同社の情報によると、このデータ通信サービスは「業界最速」です。
(無線では)
「SoftBank 4G」は「AXGP」という2.5GHz帯の移動無線システムを
使います。「AXGP」は「XGP」を改良したものです。
新しい端末は、AXGPが使えない基地局では、3G回線で使えます。
対応エリアは、2011年度末の時点で札幌市、関東の中心地区、名古屋、
大阪、神戸、福岡、北九州などですが、2012年度末には全国政令指定
都市のほぼ全てに広がる予定です。
新しい端末「SoftBank 101SI」の仕様です。
形状 Wi-Fiルータータイプ
WAN※接続 3G方式、AXGP方式(2.5GHz、日本国内のみ)
LAN※接続 IEEE802.11b/g/n (WiFi※)、USB2.0
電源 バッテリー:DC3.7V(最大9時間)
通信速度 AXGP回線 : 下り最大76Mbps、上り最大10Mbps
3G回線 : 下り最大42Mbps、上り最大5.7Mbps
(ベストエフォート方式)
WiFi機器 最大10台を同時接続
※LAN Local Area Network(家庭や事務所などのネットワーク)

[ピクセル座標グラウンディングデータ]
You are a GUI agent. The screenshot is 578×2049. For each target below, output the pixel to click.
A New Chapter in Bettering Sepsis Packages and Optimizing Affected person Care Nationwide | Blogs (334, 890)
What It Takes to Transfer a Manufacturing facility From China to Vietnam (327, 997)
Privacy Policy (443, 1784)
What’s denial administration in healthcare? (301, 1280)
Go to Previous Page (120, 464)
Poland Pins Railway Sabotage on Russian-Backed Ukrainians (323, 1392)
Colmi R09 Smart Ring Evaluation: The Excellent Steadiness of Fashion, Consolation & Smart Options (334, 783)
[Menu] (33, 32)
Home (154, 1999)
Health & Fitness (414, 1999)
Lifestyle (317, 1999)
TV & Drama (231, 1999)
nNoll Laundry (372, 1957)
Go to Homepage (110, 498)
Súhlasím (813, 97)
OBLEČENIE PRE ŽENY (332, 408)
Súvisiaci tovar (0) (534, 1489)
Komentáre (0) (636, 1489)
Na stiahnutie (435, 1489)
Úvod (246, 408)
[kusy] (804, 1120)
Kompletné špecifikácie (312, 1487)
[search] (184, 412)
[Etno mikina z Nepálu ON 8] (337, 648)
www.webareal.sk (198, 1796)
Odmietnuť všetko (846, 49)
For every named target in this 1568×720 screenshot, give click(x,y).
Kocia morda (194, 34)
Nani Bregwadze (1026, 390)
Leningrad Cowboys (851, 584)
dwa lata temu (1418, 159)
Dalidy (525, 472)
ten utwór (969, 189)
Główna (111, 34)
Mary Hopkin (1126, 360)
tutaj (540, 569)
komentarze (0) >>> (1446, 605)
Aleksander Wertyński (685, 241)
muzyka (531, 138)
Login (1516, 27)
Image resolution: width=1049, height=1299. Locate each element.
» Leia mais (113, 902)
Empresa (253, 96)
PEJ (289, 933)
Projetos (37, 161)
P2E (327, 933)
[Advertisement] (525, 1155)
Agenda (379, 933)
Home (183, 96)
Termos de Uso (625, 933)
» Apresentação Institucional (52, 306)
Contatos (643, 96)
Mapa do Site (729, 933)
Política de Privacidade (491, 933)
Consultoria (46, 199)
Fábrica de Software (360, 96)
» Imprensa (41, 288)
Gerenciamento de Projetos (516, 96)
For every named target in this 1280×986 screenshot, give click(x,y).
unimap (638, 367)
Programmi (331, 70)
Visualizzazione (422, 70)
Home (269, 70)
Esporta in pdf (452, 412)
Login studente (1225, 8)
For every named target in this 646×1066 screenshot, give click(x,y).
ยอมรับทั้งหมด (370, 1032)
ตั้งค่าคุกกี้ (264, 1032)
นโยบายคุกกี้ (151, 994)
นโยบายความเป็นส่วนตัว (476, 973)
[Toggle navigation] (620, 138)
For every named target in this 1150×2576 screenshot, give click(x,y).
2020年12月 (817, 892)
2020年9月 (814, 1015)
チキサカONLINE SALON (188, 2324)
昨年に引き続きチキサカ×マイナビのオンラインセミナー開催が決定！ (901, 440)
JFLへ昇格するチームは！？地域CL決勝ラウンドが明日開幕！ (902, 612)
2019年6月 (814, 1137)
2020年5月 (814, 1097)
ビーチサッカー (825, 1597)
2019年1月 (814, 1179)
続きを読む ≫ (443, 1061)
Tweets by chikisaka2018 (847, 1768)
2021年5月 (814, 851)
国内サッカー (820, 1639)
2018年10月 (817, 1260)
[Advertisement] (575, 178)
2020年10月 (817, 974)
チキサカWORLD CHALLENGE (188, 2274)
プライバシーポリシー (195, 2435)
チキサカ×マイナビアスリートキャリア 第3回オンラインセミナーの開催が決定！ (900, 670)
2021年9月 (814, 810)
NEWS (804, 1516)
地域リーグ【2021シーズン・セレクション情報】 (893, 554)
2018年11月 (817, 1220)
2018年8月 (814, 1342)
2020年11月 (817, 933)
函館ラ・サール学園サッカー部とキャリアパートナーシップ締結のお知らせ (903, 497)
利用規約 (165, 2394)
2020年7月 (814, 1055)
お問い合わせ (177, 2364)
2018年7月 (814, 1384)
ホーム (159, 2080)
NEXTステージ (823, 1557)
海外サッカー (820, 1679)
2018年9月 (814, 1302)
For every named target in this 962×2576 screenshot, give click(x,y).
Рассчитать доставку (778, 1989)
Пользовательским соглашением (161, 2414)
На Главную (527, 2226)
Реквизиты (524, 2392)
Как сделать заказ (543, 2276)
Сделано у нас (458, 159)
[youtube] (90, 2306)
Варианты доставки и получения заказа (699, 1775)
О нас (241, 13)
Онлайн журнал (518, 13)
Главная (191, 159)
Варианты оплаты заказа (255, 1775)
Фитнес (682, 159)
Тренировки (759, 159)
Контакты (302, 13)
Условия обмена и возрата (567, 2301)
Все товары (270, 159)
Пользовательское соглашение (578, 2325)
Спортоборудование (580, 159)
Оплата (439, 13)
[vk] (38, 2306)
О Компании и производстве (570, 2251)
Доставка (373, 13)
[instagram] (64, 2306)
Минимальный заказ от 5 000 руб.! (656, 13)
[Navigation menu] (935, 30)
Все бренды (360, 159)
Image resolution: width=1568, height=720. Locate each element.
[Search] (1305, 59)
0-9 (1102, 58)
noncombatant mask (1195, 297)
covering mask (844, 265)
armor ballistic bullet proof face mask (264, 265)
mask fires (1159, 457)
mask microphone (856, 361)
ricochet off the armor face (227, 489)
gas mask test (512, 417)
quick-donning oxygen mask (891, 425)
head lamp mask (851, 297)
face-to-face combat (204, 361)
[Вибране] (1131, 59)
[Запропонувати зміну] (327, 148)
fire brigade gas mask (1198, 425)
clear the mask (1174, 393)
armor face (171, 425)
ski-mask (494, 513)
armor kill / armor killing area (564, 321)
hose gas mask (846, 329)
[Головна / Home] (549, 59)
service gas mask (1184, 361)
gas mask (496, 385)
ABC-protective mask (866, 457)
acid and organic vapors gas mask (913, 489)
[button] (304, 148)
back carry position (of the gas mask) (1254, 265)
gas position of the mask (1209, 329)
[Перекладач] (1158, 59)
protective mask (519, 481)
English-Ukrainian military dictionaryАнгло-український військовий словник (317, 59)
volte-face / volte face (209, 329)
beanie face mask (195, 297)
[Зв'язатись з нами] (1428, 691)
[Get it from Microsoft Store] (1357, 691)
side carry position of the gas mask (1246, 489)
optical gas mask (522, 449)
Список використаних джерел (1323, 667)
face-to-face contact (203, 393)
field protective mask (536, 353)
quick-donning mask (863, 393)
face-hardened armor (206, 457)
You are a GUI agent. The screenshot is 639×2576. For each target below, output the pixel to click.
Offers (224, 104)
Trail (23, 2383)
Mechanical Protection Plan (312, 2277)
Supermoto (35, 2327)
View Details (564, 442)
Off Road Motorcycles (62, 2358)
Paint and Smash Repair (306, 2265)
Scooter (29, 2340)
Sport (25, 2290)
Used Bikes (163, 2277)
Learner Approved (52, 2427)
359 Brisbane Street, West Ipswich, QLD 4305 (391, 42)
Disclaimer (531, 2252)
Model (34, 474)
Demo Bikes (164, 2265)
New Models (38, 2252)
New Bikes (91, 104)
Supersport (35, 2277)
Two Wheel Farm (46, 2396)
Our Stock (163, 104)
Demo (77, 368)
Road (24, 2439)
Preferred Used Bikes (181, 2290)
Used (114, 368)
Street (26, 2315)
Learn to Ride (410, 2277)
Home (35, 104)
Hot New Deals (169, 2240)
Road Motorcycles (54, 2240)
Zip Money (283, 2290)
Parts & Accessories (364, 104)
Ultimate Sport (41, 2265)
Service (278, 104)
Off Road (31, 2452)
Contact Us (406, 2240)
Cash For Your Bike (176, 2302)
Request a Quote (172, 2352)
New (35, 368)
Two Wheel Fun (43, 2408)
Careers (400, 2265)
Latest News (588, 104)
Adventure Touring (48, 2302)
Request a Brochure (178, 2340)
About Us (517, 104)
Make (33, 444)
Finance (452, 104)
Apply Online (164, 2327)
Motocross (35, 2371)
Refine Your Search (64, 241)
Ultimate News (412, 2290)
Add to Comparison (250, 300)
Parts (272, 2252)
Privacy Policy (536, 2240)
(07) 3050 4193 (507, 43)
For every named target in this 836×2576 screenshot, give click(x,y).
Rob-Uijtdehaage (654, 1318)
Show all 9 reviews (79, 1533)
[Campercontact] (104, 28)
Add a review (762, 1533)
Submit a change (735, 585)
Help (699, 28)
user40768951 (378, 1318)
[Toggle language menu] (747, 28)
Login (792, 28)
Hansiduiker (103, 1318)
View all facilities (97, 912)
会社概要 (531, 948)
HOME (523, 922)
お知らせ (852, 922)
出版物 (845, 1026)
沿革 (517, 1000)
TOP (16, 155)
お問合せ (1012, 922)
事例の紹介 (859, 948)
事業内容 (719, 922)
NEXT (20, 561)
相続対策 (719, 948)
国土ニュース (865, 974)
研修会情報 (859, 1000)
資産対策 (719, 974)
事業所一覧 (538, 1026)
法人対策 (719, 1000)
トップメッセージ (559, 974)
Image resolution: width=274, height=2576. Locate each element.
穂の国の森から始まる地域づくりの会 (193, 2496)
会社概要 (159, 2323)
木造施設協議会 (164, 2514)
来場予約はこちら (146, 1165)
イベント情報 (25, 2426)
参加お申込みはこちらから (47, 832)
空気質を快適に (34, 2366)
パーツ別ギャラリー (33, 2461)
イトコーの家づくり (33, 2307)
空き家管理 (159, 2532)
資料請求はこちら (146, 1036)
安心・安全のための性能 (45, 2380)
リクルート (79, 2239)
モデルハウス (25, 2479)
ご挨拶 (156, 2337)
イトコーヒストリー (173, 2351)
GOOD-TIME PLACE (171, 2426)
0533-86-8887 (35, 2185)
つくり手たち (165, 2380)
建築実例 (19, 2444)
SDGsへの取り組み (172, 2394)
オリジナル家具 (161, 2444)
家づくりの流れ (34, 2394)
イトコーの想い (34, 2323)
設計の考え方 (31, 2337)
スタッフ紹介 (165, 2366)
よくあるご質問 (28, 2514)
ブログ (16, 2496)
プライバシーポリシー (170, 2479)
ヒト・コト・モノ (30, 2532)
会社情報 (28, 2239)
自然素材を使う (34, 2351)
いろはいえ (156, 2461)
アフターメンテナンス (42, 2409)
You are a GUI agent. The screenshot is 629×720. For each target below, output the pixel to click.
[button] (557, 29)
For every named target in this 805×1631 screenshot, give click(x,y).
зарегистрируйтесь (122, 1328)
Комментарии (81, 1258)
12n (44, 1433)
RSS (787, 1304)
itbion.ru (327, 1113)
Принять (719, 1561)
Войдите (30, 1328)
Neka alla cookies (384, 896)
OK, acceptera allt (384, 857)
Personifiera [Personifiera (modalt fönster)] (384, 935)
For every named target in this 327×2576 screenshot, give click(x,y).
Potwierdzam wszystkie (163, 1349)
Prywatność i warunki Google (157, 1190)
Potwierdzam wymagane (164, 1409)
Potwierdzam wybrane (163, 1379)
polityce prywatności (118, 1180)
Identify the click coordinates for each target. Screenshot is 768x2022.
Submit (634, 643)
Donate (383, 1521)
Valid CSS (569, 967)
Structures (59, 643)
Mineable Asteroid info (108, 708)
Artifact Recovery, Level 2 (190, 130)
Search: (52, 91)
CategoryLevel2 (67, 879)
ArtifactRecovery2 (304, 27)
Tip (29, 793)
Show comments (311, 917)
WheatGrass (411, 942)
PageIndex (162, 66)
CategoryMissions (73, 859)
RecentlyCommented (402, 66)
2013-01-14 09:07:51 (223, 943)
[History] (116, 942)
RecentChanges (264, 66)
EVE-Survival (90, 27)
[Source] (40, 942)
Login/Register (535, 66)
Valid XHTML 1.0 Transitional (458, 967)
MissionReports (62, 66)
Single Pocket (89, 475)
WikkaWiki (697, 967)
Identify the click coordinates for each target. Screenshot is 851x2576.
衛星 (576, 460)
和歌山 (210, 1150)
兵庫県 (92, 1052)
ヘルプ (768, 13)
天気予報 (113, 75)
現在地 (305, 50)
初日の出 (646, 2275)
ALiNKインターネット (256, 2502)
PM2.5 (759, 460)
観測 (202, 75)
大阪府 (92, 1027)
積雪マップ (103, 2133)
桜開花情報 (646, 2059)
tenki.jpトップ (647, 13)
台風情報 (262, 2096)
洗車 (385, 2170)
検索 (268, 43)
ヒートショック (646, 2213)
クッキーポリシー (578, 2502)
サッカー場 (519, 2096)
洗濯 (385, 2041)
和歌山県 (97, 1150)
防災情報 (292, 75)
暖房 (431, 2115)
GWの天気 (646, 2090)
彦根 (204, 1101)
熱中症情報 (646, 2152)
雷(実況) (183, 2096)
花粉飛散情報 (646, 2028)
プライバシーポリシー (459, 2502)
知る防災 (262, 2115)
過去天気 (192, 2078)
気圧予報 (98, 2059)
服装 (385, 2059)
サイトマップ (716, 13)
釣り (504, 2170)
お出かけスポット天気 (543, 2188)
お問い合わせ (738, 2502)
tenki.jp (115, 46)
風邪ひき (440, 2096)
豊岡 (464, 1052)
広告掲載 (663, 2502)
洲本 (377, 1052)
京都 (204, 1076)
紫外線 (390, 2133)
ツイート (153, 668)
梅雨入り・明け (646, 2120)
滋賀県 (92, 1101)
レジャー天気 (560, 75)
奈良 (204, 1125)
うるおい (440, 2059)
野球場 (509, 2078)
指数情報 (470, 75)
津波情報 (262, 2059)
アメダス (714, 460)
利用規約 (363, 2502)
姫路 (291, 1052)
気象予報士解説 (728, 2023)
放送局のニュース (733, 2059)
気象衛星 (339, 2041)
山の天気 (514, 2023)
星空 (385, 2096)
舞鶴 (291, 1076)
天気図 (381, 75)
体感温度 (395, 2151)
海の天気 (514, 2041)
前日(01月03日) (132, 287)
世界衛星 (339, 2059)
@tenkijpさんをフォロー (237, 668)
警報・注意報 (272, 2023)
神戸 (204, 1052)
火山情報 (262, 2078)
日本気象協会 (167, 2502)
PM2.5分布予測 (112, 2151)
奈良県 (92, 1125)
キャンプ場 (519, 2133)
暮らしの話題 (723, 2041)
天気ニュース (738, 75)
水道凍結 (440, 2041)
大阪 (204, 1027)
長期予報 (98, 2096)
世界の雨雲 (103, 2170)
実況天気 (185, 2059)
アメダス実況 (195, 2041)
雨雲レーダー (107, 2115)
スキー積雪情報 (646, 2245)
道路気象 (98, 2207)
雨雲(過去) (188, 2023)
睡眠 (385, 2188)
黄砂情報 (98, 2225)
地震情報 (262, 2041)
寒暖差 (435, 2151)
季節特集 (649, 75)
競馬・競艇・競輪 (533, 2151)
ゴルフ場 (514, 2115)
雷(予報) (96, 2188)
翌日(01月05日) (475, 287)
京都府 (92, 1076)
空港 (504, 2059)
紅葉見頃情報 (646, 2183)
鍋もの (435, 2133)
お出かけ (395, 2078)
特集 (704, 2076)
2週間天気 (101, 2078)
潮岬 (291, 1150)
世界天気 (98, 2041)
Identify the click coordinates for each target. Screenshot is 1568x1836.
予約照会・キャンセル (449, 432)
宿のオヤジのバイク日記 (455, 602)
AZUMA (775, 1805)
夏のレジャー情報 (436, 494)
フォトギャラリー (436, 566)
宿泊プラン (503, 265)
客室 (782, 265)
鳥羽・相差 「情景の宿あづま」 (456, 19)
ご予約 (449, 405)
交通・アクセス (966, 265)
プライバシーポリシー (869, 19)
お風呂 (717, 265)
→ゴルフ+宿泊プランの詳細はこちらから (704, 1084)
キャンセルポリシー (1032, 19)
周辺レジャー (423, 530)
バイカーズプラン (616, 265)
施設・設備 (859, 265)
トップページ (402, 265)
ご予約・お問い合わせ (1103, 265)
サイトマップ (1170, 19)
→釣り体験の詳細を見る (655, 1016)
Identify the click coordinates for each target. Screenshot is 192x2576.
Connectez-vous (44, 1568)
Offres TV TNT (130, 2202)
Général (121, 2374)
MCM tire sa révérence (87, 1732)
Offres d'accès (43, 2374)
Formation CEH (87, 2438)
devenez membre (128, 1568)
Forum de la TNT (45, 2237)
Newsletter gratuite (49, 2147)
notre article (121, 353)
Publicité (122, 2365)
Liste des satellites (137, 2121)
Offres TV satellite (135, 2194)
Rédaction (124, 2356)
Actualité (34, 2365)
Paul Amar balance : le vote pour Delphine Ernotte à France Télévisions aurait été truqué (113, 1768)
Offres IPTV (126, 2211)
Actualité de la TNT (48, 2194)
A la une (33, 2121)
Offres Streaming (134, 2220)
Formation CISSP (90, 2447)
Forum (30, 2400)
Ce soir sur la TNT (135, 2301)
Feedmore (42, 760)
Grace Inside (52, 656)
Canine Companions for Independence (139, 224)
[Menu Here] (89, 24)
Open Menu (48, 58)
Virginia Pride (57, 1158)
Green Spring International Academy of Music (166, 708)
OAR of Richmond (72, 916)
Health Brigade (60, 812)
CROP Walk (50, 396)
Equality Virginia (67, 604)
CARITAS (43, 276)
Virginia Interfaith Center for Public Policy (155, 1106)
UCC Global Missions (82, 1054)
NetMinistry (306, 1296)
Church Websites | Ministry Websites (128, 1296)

> _取り組む課題_
1. SoftBank 4Gの抜粋で、2011年度末時点の対応エリアとして挙げられている地域をすべて抜き出してください。
2. SoftBank 4Gの抜粋のうち、「新しい端末は、AXGPが使えない基地局では、3G回線で使えます。」を含む箇所から「WAN※接続 3G方式、AXGP方式(2.5GHz、日本国内のみ)」までを、「基地局」を「無線局」に替えて書き直すこと。

> _課題の解答_
1. 札幌市、関東の中心地区、名古屋、大阪、神戸、福岡、北九州

2.
新しい端末は、AXGPが使えない無線局では、3G回線で使えます。
対応エリアは、2011年度末の時点で札幌市、関東の中心地区、名古屋、
大阪、神戸、福岡、北九州などですが、2012年度末には全国政令指定
都市のほぼ全てに広がる予定です。
新しい端末「SoftBank 101SI」の仕様です。
形状 Wi-Fiルータータイプ
WAN※接続 3G方式、AXGP方式(2.5GHz、日本国内のみ)